Preamble:
This week, with the sound of Independence Day still close enough to hear, the question is not simply, “Who has authority?”
That is usually the world’s question. Who is in charge? Who gives the orders? Who gets obeyed? Who has the rank, the title, the office, the badge, the pulpit, the uniform, the flag, or the seat?
And in a nation now standing near the weight of 250 years, we know that authority is never a small question. Freedom has always had to wrestle with power. Liberty has always had to ask what kind of authority it will answer to. A people can declare independence from kings and still have to learn dependence on righteousness, justice, mercy, and God.
Scripture presses us there.
Matthew gives us a centurion, a man who knows how authority works.
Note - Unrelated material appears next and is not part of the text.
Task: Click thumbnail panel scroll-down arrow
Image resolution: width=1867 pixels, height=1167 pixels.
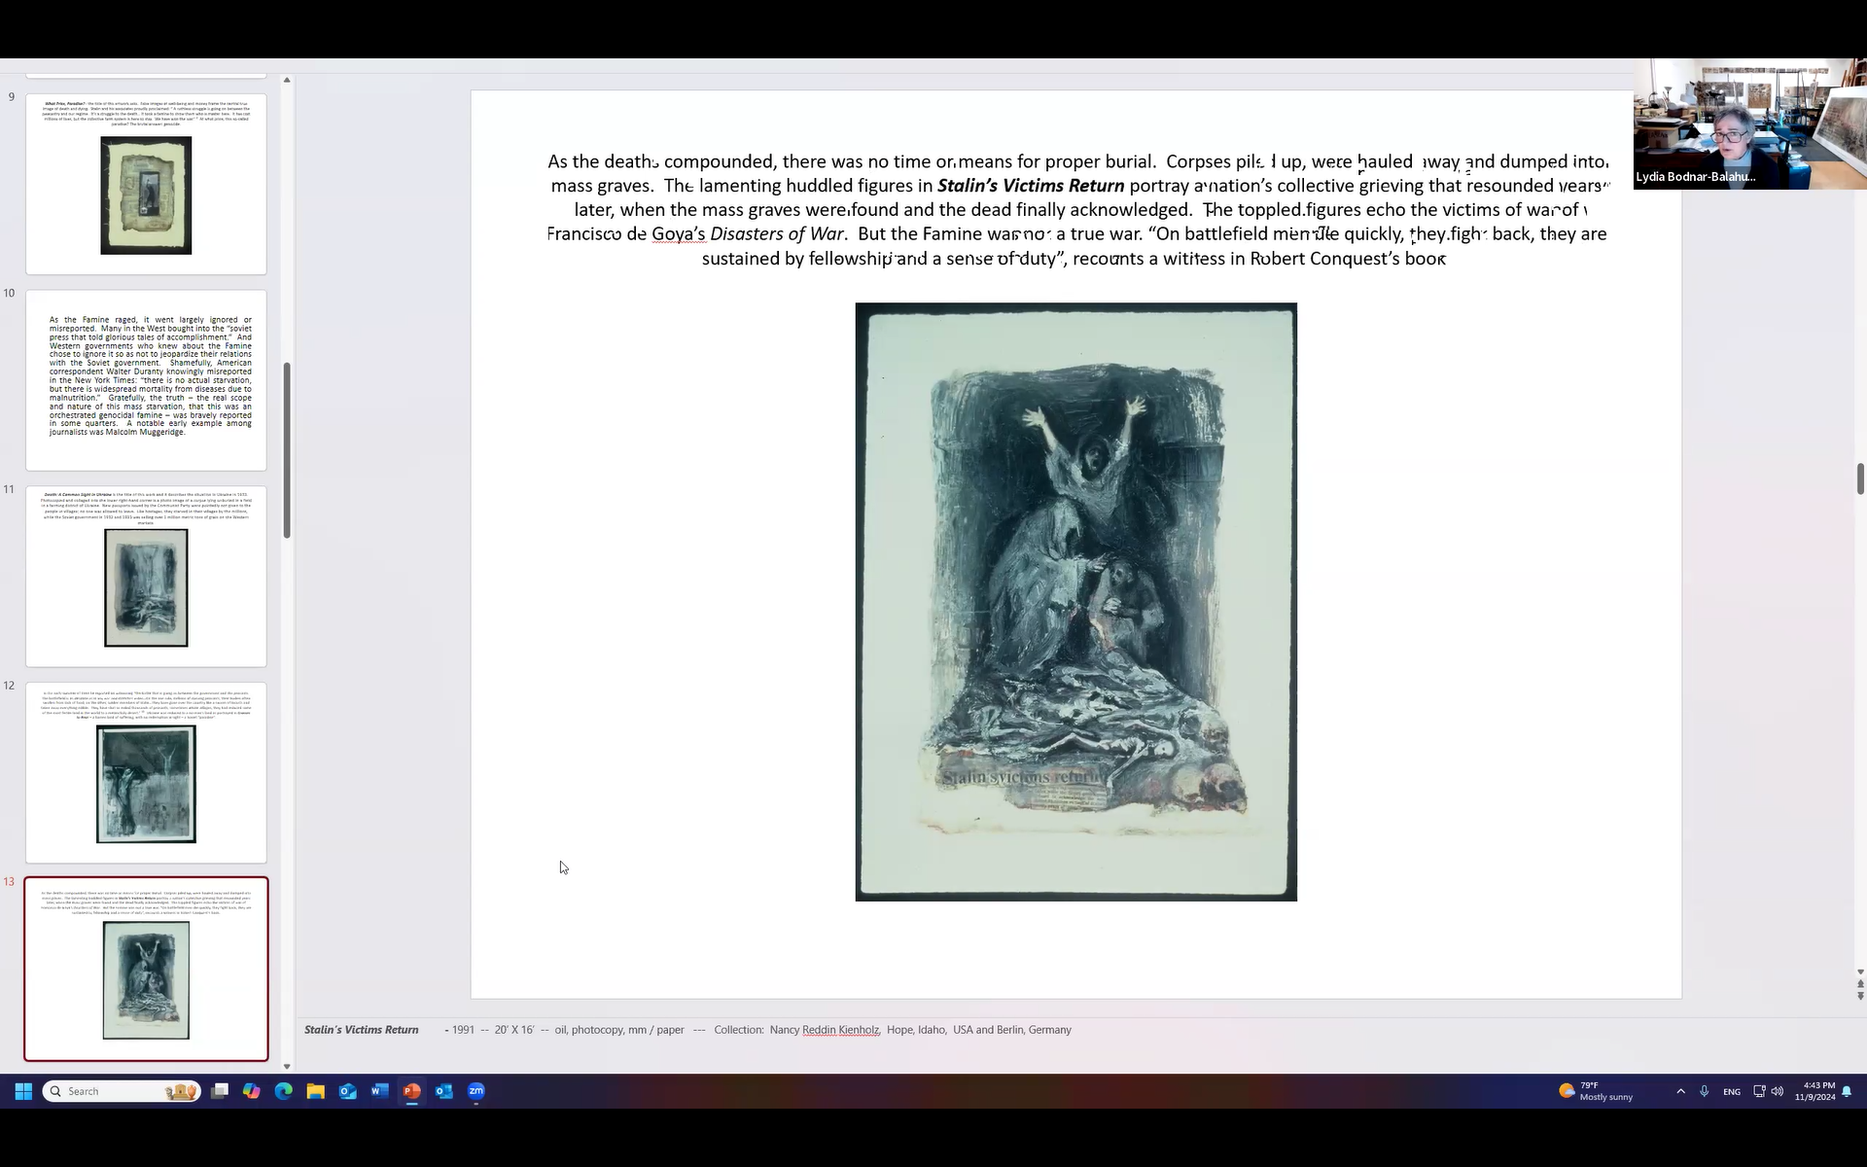Action: coord(287,1066)
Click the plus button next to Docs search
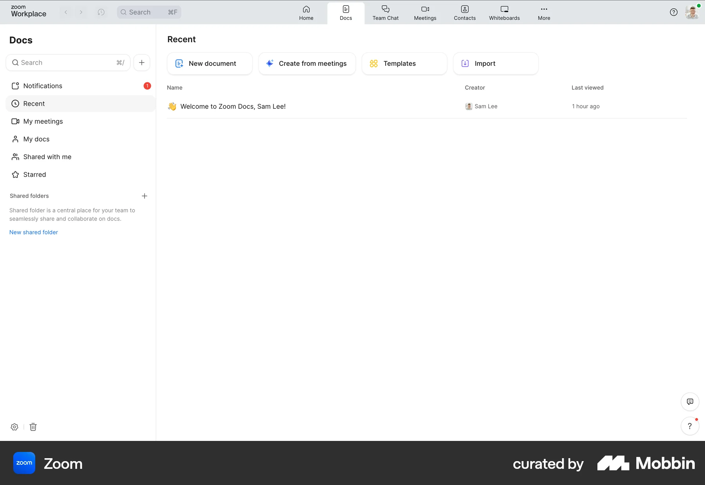The height and width of the screenshot is (485, 705). (x=142, y=62)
He has soldiers under him. He can say, “Go,” and they go. He can say, “Come,” and they come. Yet when he comes before Messiah, he does not come standing on rank. He comes bowing in faith. He says, “I also am a man under authority.”
That word under changes the whole lesson.
The centurion is powerful, but he is not free from accountability. He commands others, but he knows he is still commanded. He carries authority, but he does not worship it. And because his authority bows, healing can reach his house.
Then Pinchas gives us Moses near the end of his journey. Moses has carried people through wilderness, complaint, rebellion, grief, hunger, thirst, fire, plague, and disappointment. But when he learns his season is closing, he does not first ask God to protect his legacy. He asks God to protect the people.
He says, “Let the Lord, the God of the spirits of all flesh, appoint someone over the congregation.”
That is the hidden jewel.
Moses does not say, “Give them a manager.”
He does not say, “Give them a general.”
He does not say, “Give them somebody who can keep everybody in line.”
He says, in effect:
“Lord, You know every spirit.
You know every temperament.
You know every wound.
You know every fear.
You know every stubborn place and every tender place.
Give them somebody who can shepherd what only You fully understand.”
The old rabbis saw this. Rashi says Moses is asking for a leader who can bear with each person according to that person’s own mind, because no two people are alike. Bamidbar Rabbah says that just as human faces are not all the same, human dispositions are not all the same.
That is a word for any house, any church, any union, any family, and any nation that wants freedom without losing its soul.
So this Sunday, we are not just studying authority.
We are studying the God of the spirits and the Word that heals.
Authority that bows.
Authority that heals.
Authority that transfers.
Authority that shepherds.
Authority that knows people are not just bodies in seats, names on a list, members in a church, workers on a schedule, citizens in a count, or numbers in a census.
They are spirits before God.
And the measure of holy authority is not how loudly it commands, but whether it can bring the wounded safely home.